The almost Super Bowl MVP opted out of the NFL season. If Patrick Mahomes hadn’t won the award, it probably would have gone to Kansas City running back Damien Williams. He scored two touchdowns and gained a combined 133 yards rushing and receiving in the win over San Francisco. K.C. took a running back in the first round of the draft this year, but the job looked like it was still Williams’ to lose until he decided yesterday to skip the season because of coronavirus concerns. Williams is the second starter from the defending champs to opt out. K.C. also lost Canadian offensive lineman Laurent Duvernay-Tardif, a medical-school graduate who said he’d rather risk his health by continuing to work with patients in his native Quebec than on the football field.

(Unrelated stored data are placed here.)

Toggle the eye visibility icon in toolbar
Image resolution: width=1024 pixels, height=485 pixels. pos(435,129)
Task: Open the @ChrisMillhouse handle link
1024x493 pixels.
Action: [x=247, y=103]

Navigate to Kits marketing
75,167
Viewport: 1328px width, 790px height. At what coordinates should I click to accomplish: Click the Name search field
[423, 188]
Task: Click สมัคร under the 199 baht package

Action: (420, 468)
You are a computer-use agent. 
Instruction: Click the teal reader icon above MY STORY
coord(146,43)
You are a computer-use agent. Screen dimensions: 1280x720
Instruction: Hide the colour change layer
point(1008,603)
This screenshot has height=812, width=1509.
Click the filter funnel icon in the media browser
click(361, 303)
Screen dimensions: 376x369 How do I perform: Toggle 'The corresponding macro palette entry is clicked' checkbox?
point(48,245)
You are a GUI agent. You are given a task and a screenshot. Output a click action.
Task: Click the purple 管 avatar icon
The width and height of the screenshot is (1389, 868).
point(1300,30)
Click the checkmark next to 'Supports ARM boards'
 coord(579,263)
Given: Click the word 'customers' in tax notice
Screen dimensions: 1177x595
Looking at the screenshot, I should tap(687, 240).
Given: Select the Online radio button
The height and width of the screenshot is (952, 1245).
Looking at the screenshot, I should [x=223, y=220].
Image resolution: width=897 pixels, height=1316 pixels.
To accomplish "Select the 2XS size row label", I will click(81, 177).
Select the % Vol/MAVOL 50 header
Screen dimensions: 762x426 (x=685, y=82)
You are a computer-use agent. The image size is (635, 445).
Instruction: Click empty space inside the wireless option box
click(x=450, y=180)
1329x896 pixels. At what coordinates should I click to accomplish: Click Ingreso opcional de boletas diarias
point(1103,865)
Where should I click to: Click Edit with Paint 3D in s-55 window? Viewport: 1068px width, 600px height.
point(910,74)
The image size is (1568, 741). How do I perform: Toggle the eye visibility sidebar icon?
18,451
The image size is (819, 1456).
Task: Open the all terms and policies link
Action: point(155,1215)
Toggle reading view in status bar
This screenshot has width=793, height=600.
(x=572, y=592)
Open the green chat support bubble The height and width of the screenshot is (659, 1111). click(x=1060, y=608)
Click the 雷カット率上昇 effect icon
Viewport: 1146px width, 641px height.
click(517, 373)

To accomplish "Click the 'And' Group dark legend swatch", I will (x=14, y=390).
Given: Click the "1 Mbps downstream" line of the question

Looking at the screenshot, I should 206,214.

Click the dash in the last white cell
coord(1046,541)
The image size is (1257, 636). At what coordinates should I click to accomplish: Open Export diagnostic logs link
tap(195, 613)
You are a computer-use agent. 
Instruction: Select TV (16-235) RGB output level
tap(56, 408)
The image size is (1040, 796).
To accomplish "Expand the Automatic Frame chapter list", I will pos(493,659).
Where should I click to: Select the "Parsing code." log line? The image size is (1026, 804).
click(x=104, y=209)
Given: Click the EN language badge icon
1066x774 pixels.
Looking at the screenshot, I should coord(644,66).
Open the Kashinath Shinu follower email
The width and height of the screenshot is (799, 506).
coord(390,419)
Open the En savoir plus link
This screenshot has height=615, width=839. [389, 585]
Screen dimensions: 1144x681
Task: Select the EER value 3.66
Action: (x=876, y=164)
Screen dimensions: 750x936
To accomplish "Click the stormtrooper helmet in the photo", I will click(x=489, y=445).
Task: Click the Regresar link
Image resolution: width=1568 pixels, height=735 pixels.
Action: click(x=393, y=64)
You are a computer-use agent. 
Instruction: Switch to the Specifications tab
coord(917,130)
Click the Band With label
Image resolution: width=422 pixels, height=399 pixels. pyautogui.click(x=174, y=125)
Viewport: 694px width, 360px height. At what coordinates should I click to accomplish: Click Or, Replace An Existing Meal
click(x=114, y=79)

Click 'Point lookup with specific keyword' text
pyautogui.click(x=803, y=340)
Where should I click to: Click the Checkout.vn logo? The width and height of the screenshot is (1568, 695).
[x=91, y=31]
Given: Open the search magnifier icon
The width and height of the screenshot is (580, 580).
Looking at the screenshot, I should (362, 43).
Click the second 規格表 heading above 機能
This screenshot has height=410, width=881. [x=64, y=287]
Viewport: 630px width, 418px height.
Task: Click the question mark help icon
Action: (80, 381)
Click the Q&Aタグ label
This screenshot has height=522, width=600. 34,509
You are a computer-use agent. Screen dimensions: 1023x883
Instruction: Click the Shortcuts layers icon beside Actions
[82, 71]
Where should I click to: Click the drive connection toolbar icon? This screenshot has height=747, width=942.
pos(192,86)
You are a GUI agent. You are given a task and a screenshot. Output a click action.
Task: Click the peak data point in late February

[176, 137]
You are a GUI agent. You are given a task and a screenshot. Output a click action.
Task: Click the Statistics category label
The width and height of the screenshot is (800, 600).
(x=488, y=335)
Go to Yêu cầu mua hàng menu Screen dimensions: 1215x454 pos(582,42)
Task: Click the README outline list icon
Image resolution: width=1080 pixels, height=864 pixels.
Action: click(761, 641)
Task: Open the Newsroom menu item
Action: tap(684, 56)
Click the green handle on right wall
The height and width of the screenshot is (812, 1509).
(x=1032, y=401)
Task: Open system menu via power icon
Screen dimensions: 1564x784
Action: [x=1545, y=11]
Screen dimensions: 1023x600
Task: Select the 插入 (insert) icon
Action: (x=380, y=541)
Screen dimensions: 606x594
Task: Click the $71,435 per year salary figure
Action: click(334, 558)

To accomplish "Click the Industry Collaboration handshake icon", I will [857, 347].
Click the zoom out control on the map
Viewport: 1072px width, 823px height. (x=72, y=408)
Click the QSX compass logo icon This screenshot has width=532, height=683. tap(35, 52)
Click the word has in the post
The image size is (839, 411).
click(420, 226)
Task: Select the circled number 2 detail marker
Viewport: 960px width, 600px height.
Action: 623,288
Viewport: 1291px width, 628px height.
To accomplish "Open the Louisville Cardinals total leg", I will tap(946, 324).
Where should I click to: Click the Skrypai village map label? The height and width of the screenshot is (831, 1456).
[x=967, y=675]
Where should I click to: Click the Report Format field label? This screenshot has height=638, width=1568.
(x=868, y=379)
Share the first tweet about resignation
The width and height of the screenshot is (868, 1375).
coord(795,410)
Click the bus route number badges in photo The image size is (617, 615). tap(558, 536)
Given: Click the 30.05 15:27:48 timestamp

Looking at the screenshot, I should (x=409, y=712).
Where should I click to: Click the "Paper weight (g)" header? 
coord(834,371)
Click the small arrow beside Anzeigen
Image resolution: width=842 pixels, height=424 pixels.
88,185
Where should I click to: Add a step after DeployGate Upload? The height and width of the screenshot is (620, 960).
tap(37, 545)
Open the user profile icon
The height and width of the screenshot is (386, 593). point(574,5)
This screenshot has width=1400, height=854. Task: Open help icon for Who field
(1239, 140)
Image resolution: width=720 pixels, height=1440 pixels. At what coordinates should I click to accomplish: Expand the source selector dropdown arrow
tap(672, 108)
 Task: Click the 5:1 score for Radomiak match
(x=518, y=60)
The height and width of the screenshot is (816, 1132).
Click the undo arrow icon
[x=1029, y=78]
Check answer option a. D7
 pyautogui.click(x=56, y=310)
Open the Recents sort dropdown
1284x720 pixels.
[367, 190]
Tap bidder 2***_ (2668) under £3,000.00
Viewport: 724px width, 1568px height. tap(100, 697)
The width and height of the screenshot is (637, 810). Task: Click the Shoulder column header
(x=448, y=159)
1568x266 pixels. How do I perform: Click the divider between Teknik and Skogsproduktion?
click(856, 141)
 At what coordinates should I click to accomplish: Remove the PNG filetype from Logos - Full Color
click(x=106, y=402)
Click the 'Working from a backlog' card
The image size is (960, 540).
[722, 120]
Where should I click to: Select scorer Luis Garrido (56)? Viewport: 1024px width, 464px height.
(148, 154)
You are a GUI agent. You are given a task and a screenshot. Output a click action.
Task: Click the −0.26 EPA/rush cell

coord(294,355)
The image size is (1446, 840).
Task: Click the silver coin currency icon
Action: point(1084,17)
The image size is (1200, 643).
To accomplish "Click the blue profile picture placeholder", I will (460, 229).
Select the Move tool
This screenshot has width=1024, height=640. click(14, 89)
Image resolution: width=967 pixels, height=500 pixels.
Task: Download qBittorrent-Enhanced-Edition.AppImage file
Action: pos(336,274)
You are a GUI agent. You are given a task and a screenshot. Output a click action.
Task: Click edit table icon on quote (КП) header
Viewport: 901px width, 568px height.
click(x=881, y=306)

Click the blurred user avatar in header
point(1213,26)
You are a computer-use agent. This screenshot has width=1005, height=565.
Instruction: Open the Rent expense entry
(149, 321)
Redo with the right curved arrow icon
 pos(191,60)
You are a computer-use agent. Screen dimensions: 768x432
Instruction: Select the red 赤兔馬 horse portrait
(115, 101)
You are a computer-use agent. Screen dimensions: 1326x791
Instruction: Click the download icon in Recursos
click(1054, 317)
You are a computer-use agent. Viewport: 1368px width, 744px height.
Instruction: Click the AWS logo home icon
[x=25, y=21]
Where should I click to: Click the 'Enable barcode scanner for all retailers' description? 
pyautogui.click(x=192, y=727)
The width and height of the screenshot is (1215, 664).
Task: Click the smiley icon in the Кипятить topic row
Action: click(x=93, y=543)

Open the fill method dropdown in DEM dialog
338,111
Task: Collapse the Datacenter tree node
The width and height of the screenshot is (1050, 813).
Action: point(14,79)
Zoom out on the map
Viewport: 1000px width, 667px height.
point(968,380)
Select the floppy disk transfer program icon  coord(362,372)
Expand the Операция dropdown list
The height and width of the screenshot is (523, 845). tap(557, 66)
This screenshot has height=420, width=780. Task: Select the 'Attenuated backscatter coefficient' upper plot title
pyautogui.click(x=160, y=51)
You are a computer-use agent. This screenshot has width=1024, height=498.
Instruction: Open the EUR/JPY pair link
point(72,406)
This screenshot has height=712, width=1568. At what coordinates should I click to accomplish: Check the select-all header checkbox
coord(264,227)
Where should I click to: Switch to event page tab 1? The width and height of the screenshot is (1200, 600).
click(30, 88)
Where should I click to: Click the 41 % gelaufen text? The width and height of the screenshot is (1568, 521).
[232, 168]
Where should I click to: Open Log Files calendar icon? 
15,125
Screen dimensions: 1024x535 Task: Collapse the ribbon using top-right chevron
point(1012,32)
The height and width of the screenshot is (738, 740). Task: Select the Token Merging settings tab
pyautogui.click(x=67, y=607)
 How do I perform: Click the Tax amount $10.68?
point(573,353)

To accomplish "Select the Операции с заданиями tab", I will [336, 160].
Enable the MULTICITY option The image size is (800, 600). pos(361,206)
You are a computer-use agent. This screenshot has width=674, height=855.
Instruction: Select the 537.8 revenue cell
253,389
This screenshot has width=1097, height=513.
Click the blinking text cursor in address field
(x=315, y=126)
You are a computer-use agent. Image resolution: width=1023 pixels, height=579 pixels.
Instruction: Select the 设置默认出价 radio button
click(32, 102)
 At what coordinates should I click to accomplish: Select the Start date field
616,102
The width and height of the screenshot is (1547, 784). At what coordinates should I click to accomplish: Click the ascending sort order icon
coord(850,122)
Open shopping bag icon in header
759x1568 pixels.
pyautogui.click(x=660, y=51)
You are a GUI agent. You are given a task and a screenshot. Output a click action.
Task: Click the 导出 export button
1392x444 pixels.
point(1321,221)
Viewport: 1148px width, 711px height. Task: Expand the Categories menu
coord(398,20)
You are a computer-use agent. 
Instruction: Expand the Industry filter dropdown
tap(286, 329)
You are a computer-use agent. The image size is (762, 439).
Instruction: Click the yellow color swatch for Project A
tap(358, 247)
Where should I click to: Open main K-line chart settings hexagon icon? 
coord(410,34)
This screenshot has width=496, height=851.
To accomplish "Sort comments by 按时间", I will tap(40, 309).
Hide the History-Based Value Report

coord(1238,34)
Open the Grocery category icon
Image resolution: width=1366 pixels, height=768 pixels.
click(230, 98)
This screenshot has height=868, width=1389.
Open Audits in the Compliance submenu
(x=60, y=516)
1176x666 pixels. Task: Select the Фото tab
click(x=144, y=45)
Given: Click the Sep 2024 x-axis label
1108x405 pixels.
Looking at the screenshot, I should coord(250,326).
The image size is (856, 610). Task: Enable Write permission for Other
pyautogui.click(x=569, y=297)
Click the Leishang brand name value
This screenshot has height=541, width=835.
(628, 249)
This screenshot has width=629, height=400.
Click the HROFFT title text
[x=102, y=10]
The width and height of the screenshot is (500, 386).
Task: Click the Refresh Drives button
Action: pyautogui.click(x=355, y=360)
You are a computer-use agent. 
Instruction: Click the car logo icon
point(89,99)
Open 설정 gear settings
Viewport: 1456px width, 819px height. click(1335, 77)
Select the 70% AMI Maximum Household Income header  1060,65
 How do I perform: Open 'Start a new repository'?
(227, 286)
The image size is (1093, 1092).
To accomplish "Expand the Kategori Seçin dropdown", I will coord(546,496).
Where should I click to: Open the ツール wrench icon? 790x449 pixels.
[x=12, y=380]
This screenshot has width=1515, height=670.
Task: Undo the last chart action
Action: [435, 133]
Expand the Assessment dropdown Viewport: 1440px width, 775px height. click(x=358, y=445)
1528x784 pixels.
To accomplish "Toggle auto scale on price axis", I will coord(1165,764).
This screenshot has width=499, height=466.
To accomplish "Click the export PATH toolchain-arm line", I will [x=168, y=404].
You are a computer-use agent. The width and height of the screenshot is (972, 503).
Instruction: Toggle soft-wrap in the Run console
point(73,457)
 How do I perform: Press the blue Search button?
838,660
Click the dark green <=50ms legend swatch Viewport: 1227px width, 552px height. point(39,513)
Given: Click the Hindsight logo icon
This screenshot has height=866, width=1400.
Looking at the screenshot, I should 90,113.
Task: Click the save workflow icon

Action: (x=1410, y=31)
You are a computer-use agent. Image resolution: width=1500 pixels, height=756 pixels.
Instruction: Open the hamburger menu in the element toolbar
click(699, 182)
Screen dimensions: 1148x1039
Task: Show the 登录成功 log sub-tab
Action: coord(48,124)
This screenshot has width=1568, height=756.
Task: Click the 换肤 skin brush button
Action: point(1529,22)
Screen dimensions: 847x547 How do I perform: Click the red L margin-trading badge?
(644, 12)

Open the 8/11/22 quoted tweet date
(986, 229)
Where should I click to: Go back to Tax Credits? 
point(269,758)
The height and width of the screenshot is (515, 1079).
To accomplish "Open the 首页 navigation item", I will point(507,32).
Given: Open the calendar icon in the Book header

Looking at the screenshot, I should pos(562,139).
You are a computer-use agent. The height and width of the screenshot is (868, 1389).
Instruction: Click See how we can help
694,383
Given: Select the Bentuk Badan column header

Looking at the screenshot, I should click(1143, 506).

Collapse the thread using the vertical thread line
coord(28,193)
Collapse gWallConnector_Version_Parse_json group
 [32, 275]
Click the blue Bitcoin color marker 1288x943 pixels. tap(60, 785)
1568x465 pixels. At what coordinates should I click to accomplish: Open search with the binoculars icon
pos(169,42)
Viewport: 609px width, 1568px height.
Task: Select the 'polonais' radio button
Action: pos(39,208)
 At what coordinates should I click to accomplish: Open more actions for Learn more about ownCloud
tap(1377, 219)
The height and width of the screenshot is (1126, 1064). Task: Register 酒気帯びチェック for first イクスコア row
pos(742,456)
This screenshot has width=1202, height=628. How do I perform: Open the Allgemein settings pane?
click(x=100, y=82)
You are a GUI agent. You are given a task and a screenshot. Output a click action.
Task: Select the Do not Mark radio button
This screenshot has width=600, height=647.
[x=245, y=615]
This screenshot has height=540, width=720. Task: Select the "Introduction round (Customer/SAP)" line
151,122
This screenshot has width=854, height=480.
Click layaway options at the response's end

Kia Nurse is back, but maybe not quite herself yet. The Canadian national-team star left Saturday’s WNBA season opener early after suffering an apparent ankle injury. She returned to start the New York Liberty’s next game, which was last night, but scored only two points on 1-of-6 shooting. New York rookie Sabrina Ionescu, who was picked first overall in this year’s draft, dazzled with a game-high 33 points and added seven rebounds and seven assists. But the Liberty still lost 93-80 to Dallas to fall to 0-2. Read more about the game here.

And also…

This is a special date for Canadian swimming. On July 30, 1984, Alex Baumann became the first Canadian in 72 years to capture an Olympic swimming gold medal when he won the 400-metre individual medley in world-record time at the boycotted Los Angeles Games. Half an hour later, Anne Ottenbrite became the first Canadian woman ever to win Olympic swimming gold when she took the 200m breaststroke. Exactly eight years after that, on July 30, 1992, Mark Tewksbury pulled off a big upset to win the 100 backstroke in Barcelona. CBC Sports’ Scott Russell caught up with all three swimmers to relive those moments for their anniversary, and you can read his piece here.